By Maureen Mullen
BOSTON – Three things we learned in the Red Sox' 5-3, 10-inning loss to the Astros on Friday night at Fenway Park:
1) Red Sox pitching couldn’t shutdown innings with two outs.
Facing one of the worst teams in baseball – although, the Sox also find themselves in that category – Red Sox pitchers allowed the Astros to score all five runs with two outs. Starter Clay Buchholz gave up two runs on seven hits over seven innings. That’s a decent line. But both runs – including a tying home run by Robbie Grossman in the seventh – and five of the seven hits he allowed came with two outs. In the fifth inning, with the Sox leading 2-0, he allowed three consecutive batters – Nos. 8, 9, and 1 – to reach on two-out singles, cutting the Sox lead in half.
In the eighth, Edward Mujica allowed the only two batters he faced to reach base on consecutive singles to open the inning. Tommy Layne entered and struck out the only two batters he faced. Burke Badenhop entered, becoming part of one of the strangest plays of the season, as the Astros scored to tie it at 3.
Craig Breslow entered to start the 10th, allowing the first three batters to reach – on consecutive singles before hitting a batter. He got a fly ball, ending his outing. Junichi Tazawa entered, getting his first batter to pop up for the second out of the inning, before giving up a ground-rule, two-run double to Jake Marisnick, whose bloop hit fell just inside the foul line in shallow right field before bouncing into the seats.
It’s easy to find reasons – or excuses – for these kinds of hits. But, against a team that is on pace to have the third or fourth pick in the draft, the Sox need better pitching.
2. The Sox young players are playing like young players.
If Xander Bogaerts had to do it over again, he would have gone to first base with his eighth-inning play on Matt Dominguez’s soft line drive with two outs that tied the score.
Still, it wasn’t just the fielding play.
The Sox 6-9 hitters – Bogaerts, Will Middlebrooks, Jackie Bradley, and Christian Vazquez, three rookies and Middlebrooks, who is trying to re-establish himself – went a combined 1-for-15 with a run scored and five strikeouts.

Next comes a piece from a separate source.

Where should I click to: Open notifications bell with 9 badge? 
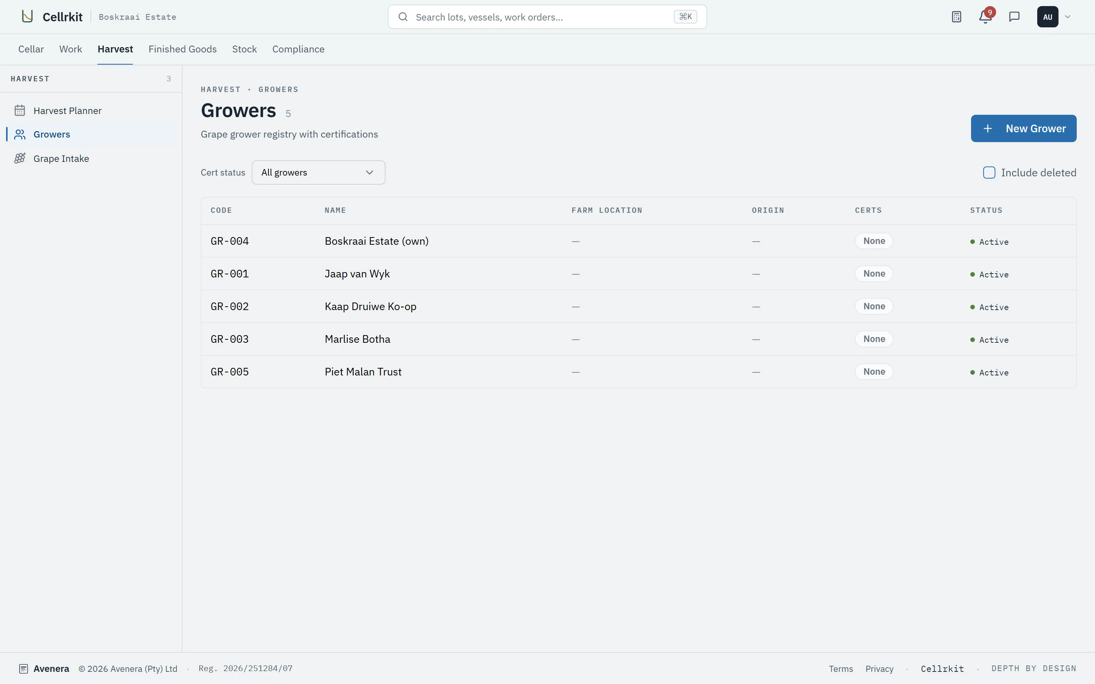point(986,17)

Vazquez, who went 1-for-4 with a run scored, is batting just .237 to lead the quartet. Middlebrooks is batting .176.
To be fair, though, there was little the Sox could do with Astros pitching. In all, they went 6-for-34 with three walks and 11 strikeouts. Houston left-hander Dallas Keuchel recorded eight strikeouts, matching a season high for the third time.
3. Yoenis Cespedes can hit a baseball really far really fast.
Cespedes went 1-for-4, accounting for two of the Sox runs with his 20th home run of the season, third with the Sox, and first of his career in 10 games at Fenway Park. He opened the scoring with a laser-beam line drive that cleared the top of the wall in left field into the Monster seats, scoring David Ortiz, who led off the fourth with a single.
All three of Cespedes’ home runs since joining the Sox have given them the lead. In seven games since Aug. 8, he has driven in 10 of the Sox’ 31 runs, or 32 percent. He joined Evan Longoria as the only American League players since 2004 to hit at least 20 home runs in each of their first three major league seasons.